■ **Exercise goal**
Take the line that contains "Click the transfer arrows icon in first row" and each line after it to the end of the data below, and set them down exactly, omitting pictures.

■ **Extracted entries**
────────────────────

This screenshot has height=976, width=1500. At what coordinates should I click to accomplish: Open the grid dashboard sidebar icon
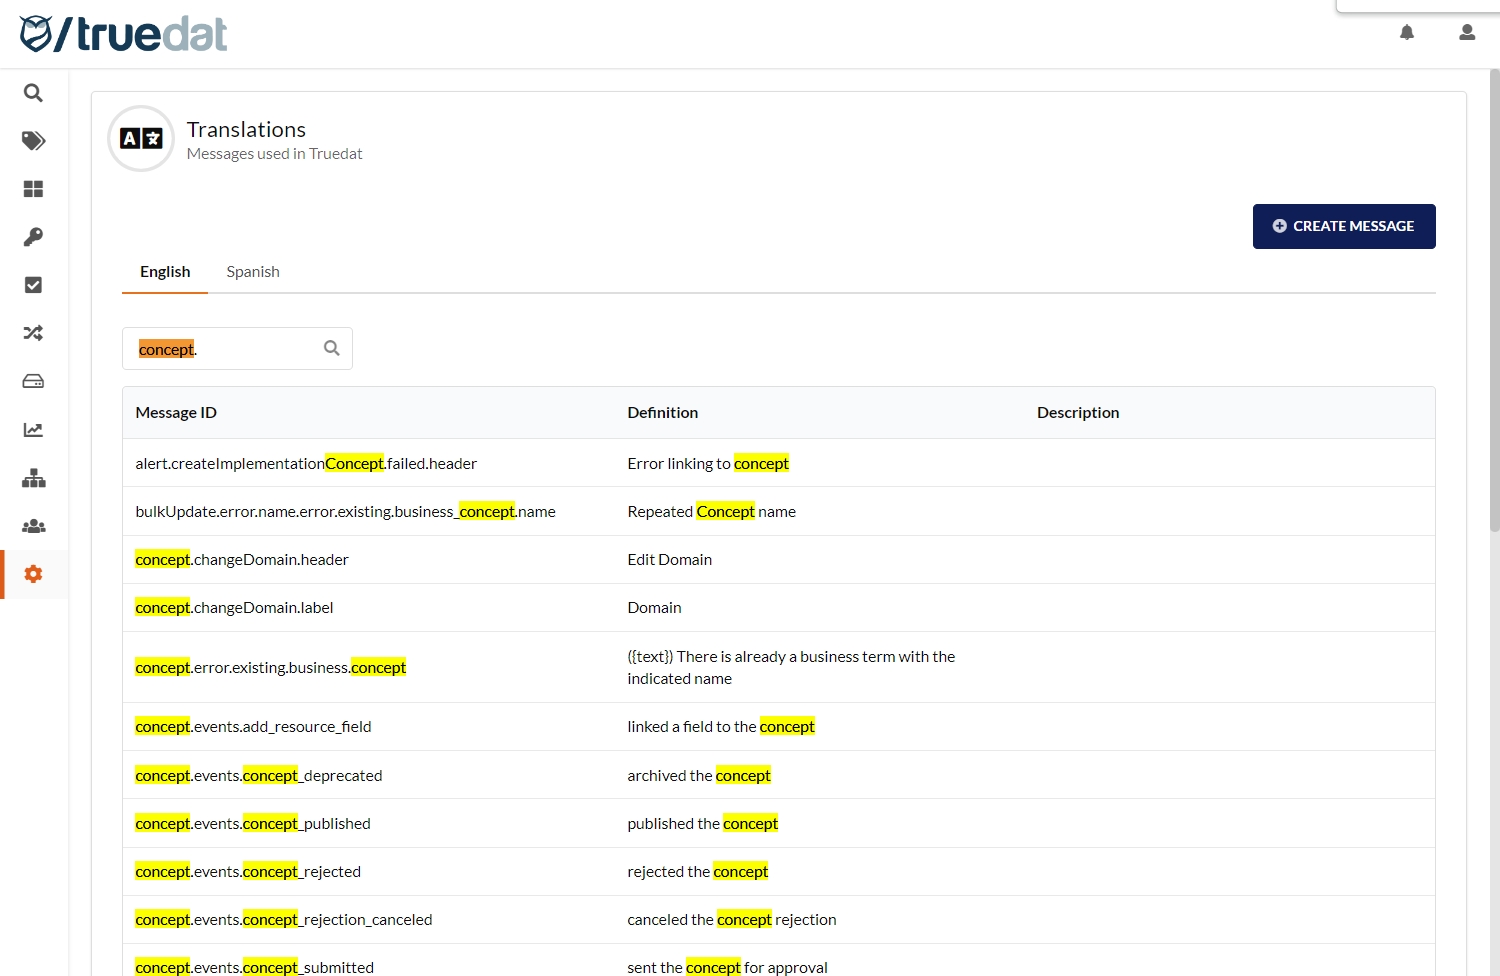click(x=33, y=189)

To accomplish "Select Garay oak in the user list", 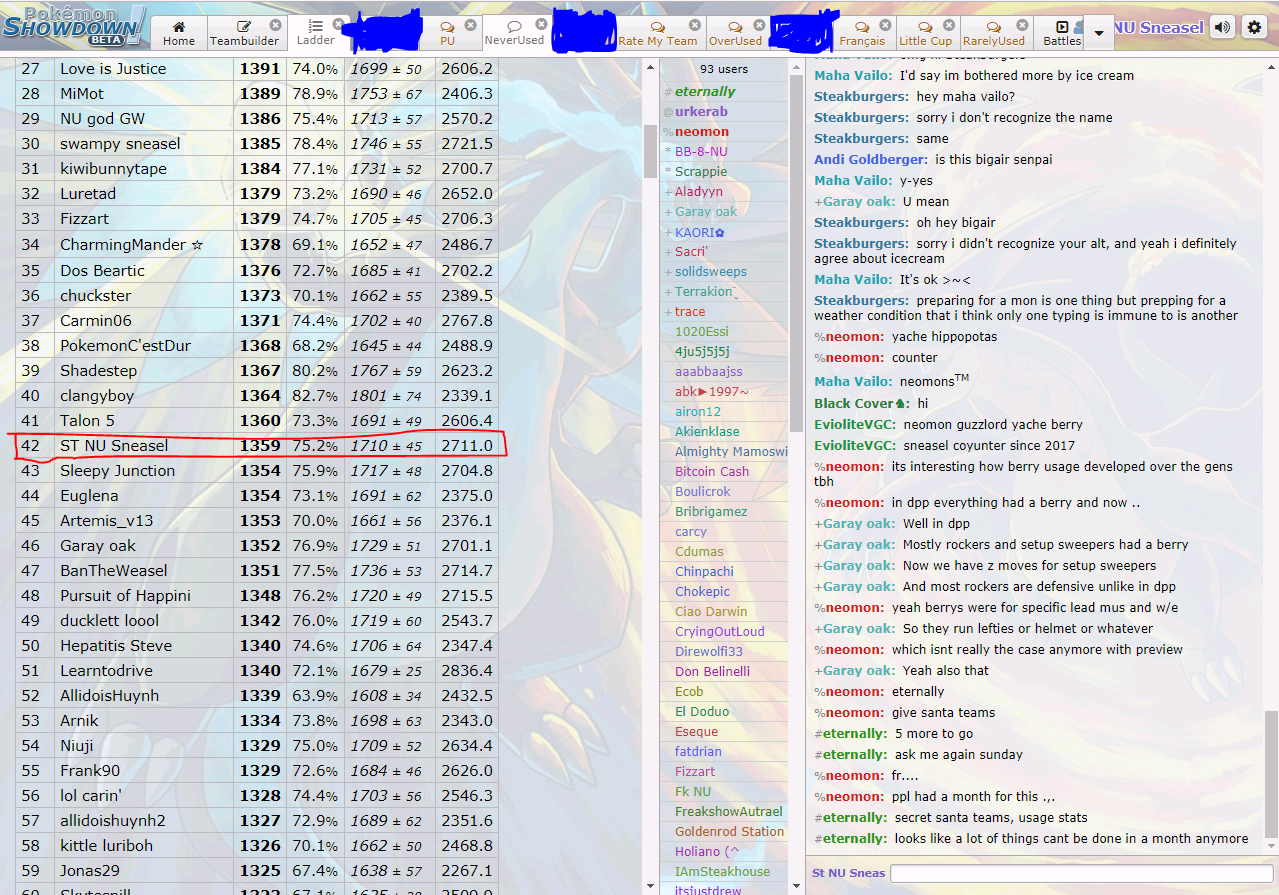I will click(x=705, y=211).
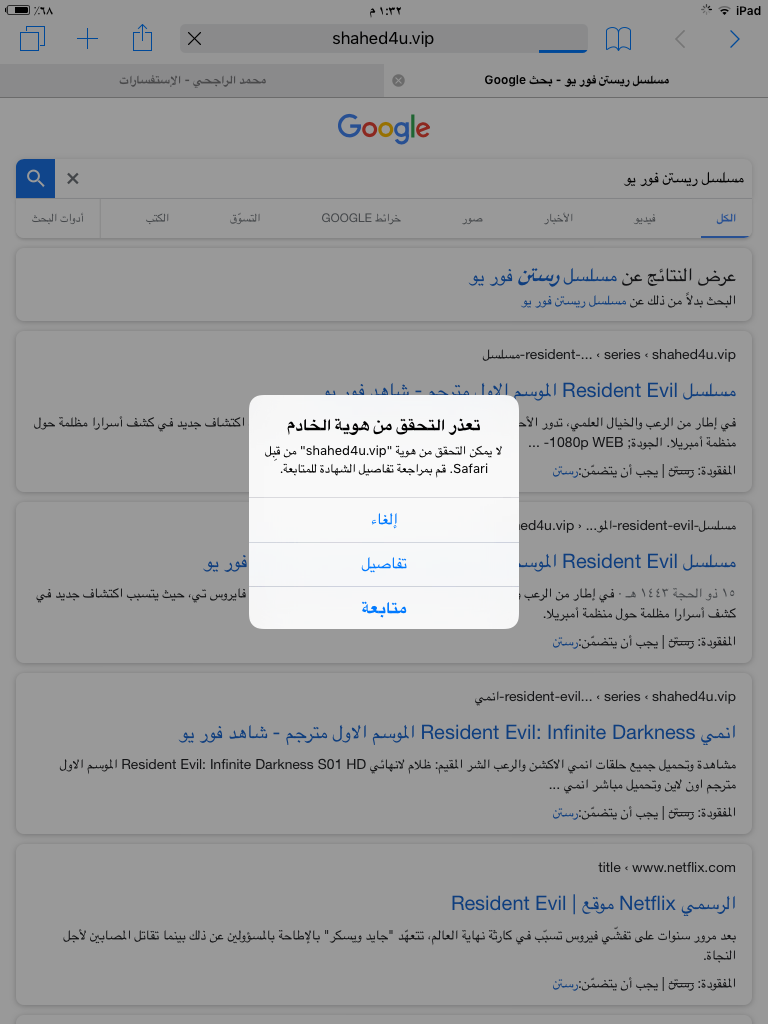Open Resident Evil: Infinite Darkness result link
The width and height of the screenshot is (768, 1024).
458,733
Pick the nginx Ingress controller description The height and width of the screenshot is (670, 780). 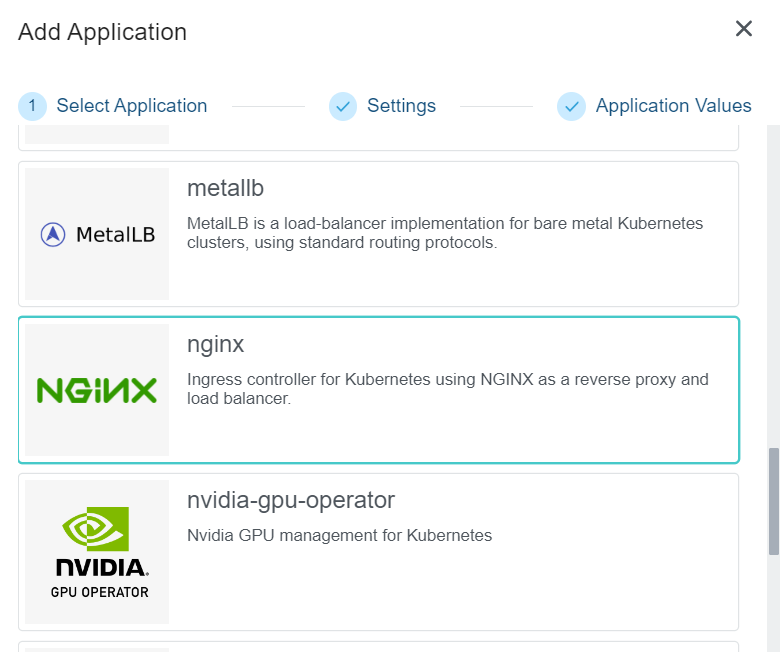[x=447, y=389]
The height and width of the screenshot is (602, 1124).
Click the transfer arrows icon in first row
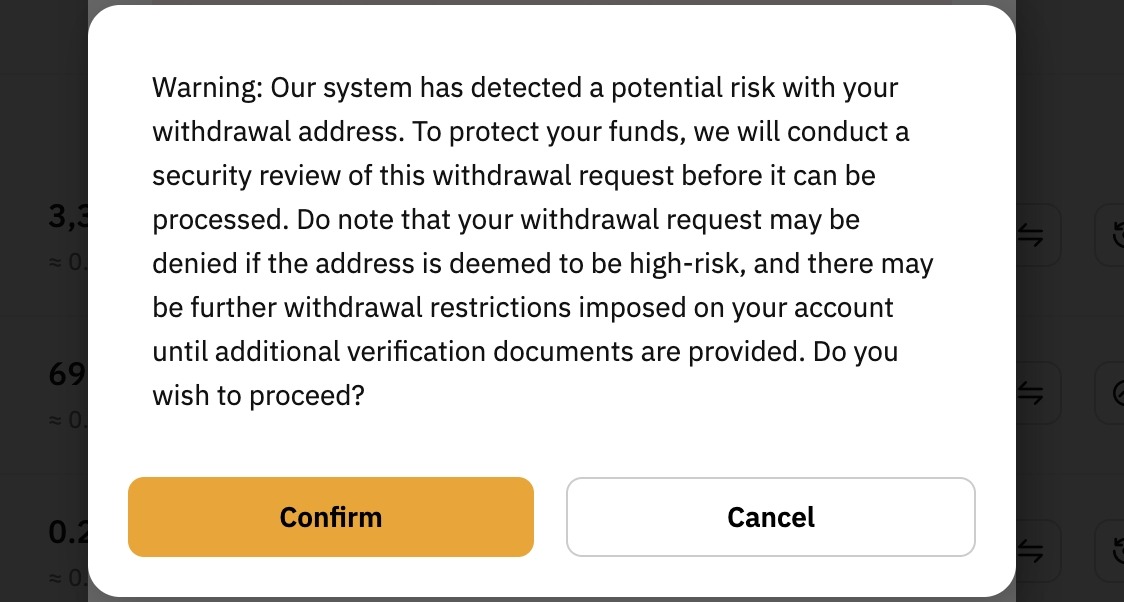click(x=1033, y=236)
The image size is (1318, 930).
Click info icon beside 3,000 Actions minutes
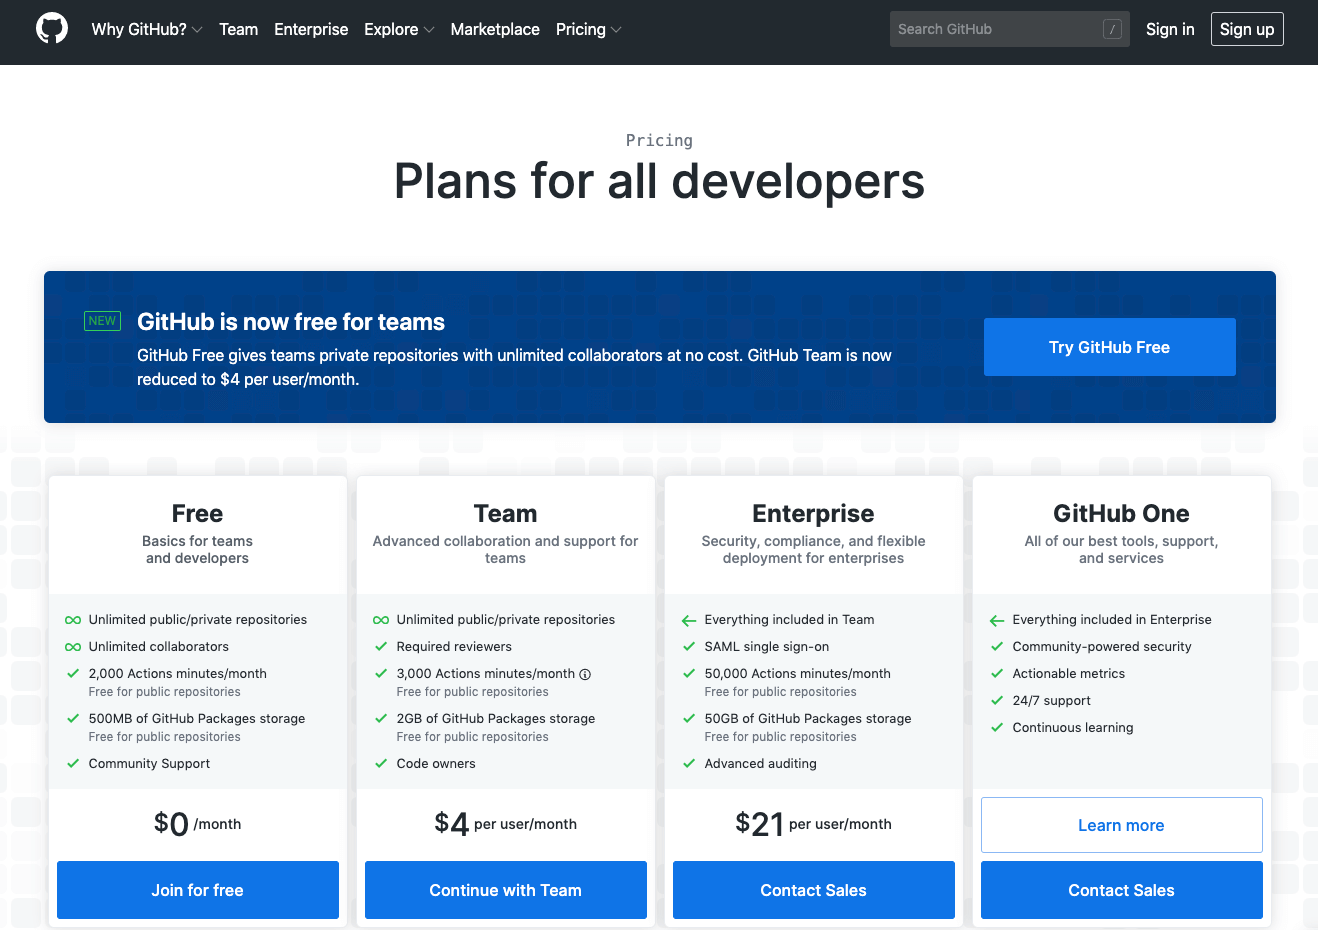pos(585,674)
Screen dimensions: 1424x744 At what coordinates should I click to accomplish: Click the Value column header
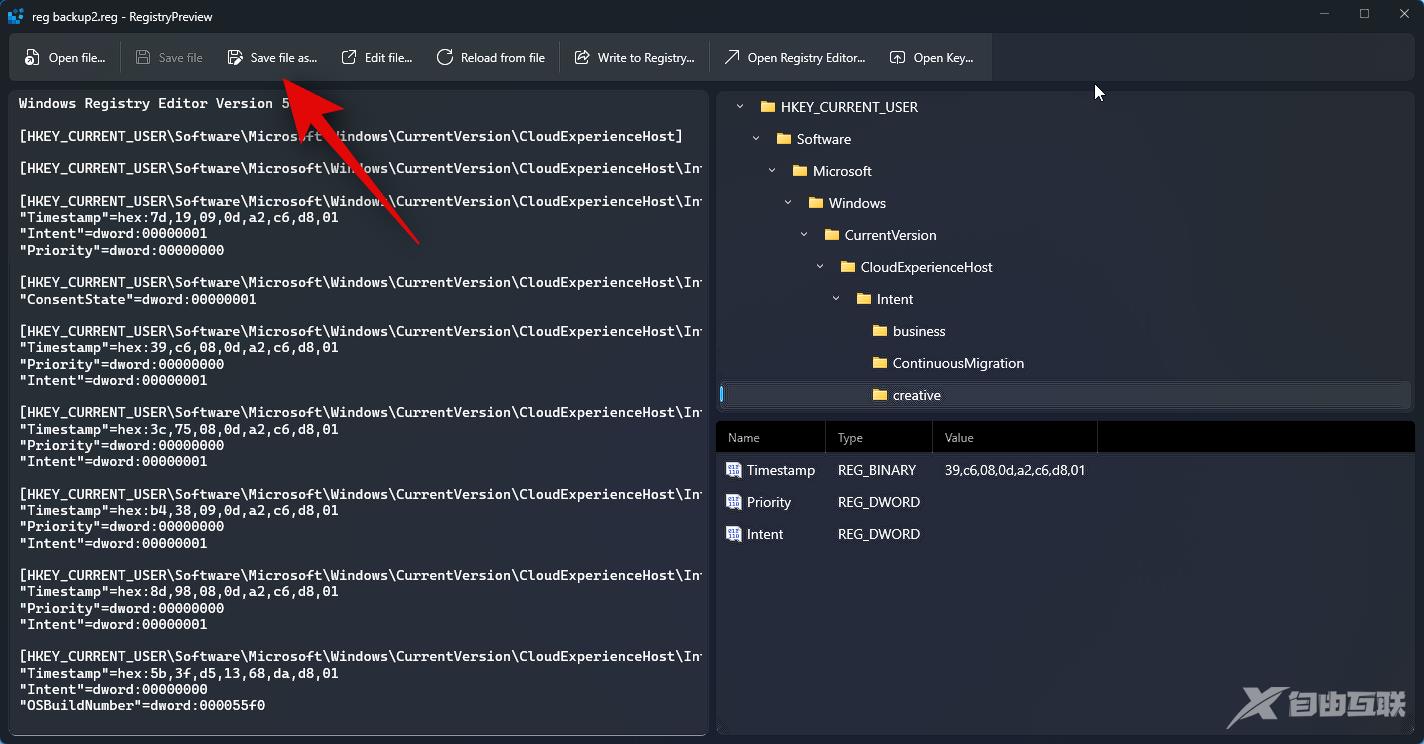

────────────────────

■ **Result**
Click the transfer arrows icon in first row
click(x=1033, y=236)
The image size is (1318, 930).
Click info icon beside 3,000 Actions minutes
pos(585,674)
Screen dimensions: 1424x744 At what coordinates should I click to accomplish: Click the Value column header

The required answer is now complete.